Databases
Sharding: free-recall review
Retrieval beats re-reading. For each prompt, say or write a full answer from memory before you open the model answer — the effort of recall is what makes the mechanism stick when you face it in a design review.
Reconstruct the unit’s spine — the four shard-key properties, partitioning vs sharding, co-location, the hot-shard playbook, cross-shard transactions, and online resharding — without looking back at the lessons.
- 01Name the four properties a shard key must satisfy at once, and why each matters.
- 02What is the difference between partitioning and sharding, and how do production systems compose them?
- 03Explain co-location in Citus and what query performance does when it is violated.
- 04Why does hash sharding still produce hot shards, and what is the production playbook to detect and fix them?
- 05When does a transaction require two-phase commit on a sharded cluster, what does 2PC cost, and what is its dangerous failure mode?
- 06How does Citus online resharding work, why is the per-shard write pause sub-second, and why is changing the shard key still a months-long project?

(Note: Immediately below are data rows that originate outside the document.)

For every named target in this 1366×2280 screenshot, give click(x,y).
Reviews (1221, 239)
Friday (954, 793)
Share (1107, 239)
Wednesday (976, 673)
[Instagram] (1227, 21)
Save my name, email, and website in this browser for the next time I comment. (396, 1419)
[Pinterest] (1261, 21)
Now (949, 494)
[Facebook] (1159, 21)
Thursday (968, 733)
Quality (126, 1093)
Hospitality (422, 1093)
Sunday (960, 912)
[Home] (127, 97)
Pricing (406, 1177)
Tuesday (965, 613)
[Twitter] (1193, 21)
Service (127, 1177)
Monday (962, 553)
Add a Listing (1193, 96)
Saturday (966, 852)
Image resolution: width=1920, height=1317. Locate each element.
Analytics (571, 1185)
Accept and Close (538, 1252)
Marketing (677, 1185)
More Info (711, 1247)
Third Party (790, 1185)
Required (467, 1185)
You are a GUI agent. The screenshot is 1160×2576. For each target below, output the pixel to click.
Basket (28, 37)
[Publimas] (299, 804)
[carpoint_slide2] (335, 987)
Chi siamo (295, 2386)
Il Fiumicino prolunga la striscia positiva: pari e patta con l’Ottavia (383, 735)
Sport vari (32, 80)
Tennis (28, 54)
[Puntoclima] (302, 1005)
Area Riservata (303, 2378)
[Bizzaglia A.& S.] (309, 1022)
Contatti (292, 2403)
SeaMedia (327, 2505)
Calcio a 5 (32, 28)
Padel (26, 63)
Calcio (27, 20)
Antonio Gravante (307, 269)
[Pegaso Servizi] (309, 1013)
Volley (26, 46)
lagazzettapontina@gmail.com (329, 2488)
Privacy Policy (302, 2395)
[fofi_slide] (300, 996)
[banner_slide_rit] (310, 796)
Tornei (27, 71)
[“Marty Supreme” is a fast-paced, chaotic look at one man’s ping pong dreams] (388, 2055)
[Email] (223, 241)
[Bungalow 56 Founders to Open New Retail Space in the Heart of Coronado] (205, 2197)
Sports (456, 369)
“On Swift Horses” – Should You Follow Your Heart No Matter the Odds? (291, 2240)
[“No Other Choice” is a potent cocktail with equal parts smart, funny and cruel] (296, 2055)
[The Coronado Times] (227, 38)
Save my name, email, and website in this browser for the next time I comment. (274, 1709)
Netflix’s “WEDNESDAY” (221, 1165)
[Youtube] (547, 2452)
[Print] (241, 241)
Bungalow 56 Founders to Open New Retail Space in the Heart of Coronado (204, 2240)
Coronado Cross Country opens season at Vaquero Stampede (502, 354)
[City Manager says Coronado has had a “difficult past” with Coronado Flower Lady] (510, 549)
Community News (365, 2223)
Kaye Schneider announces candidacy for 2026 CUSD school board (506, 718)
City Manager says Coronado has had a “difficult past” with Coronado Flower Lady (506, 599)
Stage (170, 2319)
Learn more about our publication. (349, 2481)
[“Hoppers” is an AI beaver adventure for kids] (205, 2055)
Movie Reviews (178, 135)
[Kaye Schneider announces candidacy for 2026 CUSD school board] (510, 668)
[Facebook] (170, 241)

If you could reconstruct each answer from memory, you hold the unit’s spine: a good shard key is selective, uniform, stable, and present at routing time; partitioning prunes and manages retention on one machine while sharding adds throughput across many; co-location keeps the 99% tenant-scoped case single-node; hot shards are an expected power-law consequence answered by tenant isolation and a tiered policy; cross-shard transactions drag in 2PC with its in-doubt risk, so design single-shard; and online resharding is cheap (sub-second pauses, logical replication) while a shard-key change is the expensive, lived-with-for-years decision.